[Collected data entries]
——————————

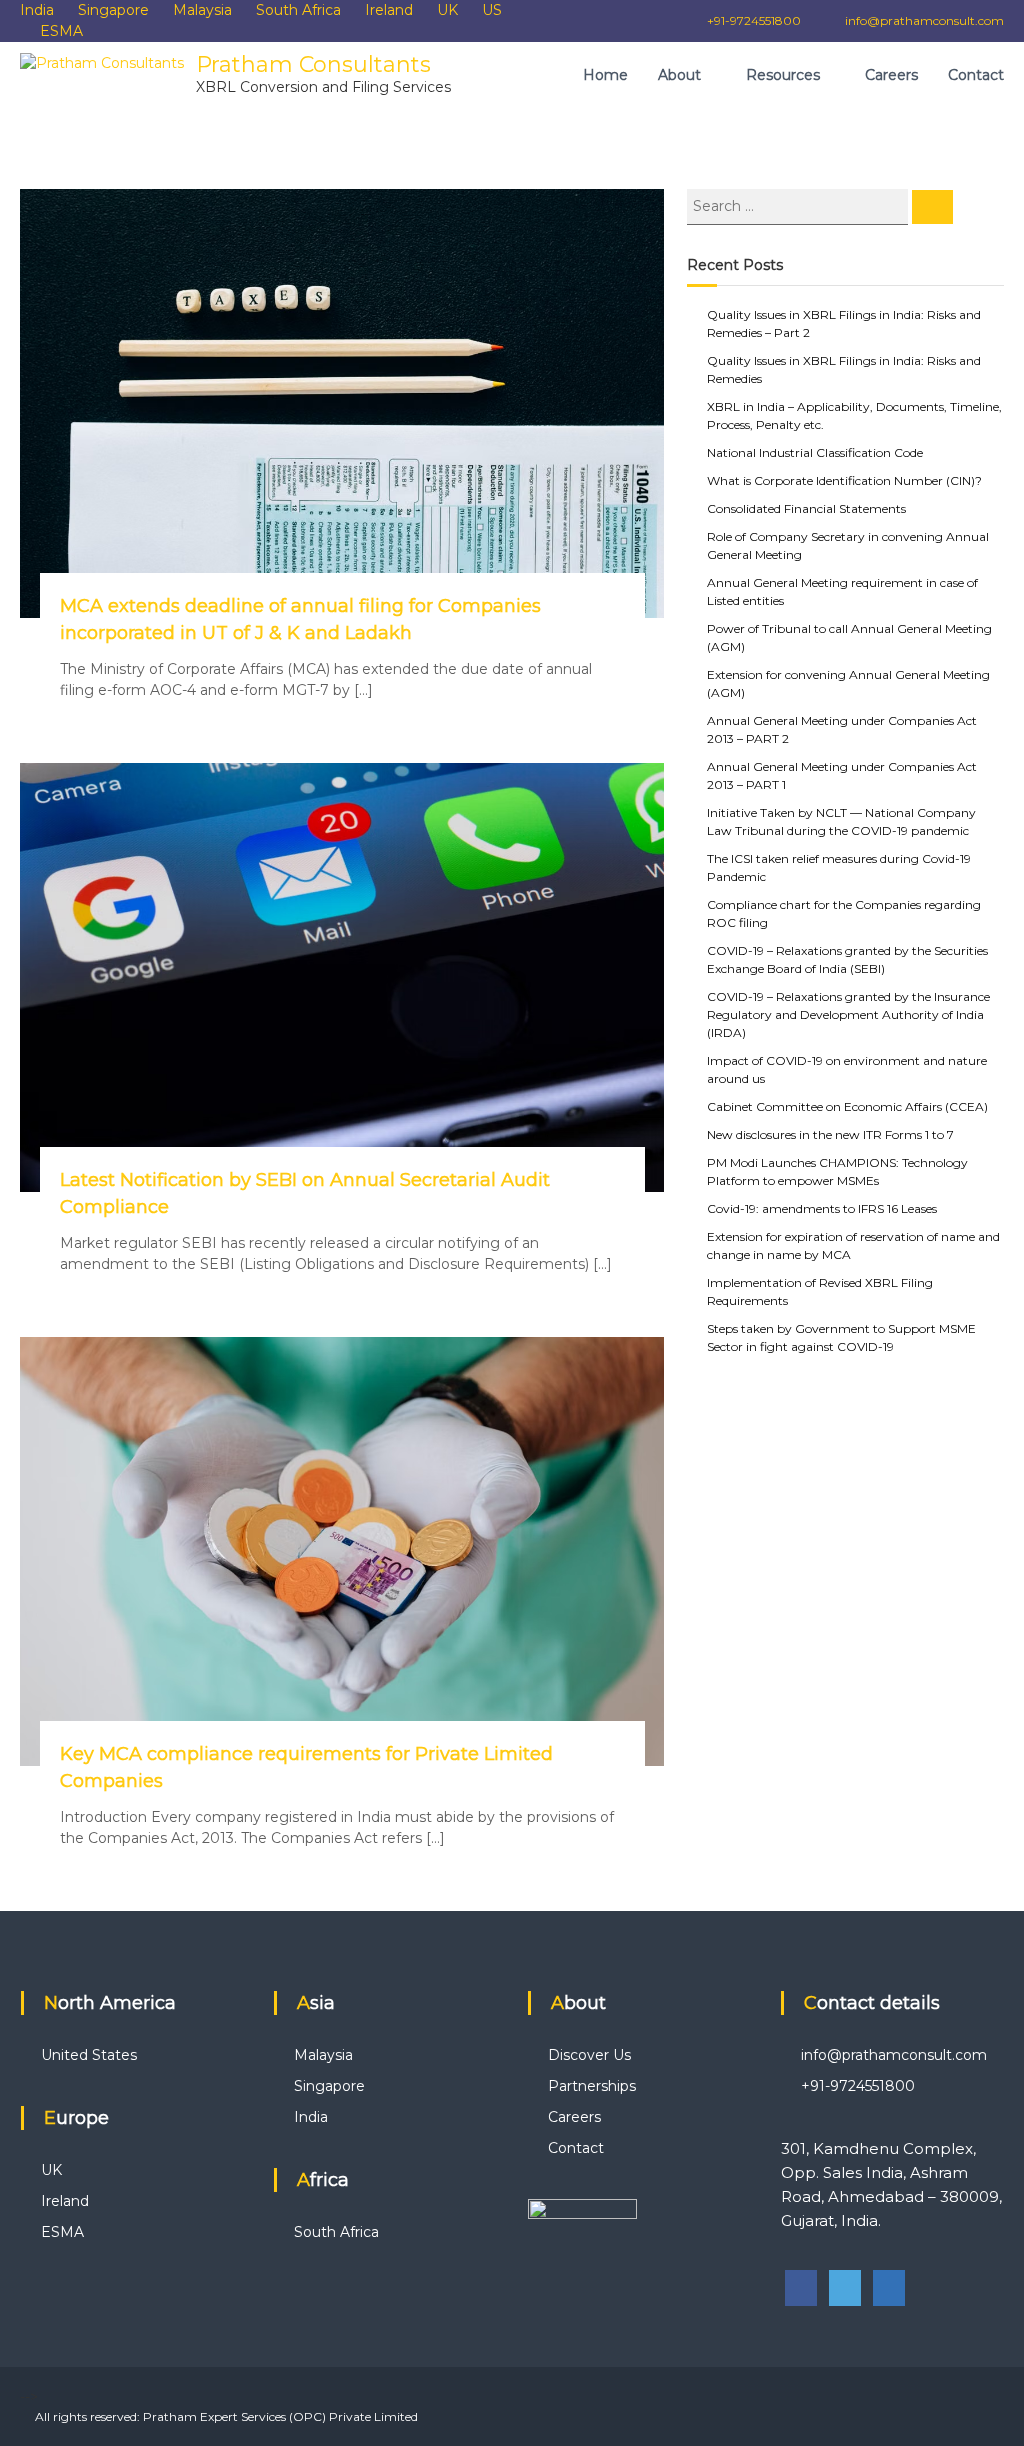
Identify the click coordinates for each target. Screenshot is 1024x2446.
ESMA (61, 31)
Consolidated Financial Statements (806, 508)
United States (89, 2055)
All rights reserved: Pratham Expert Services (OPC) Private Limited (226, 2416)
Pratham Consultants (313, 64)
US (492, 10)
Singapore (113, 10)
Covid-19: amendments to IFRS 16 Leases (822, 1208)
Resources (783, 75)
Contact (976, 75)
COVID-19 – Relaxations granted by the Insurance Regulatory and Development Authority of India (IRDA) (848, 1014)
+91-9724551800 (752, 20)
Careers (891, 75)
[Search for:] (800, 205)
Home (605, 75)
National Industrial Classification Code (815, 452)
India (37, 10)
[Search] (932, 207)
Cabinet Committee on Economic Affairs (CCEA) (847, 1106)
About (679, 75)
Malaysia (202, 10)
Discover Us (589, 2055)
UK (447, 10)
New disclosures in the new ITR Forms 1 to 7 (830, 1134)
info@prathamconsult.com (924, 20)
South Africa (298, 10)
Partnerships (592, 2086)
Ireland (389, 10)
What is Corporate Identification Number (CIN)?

——————————

_TASK TO COMPLETE:_ Look above for the line that holds "About (679, 75)", then copy it and each line after it exactly, through the last line of the data.

_WRITTEN SOLUTION:_
About (679, 75)
Malaysia (202, 10)
Discover Us (589, 2055)
UK (447, 10)
New disclosures in the new ITR Forms 1 to 7 (830, 1134)
info@prathamconsult.com (924, 20)
South Africa (298, 10)
Partnerships (592, 2086)
Ireland (389, 10)
What is Corporate Identification Number (CIN)?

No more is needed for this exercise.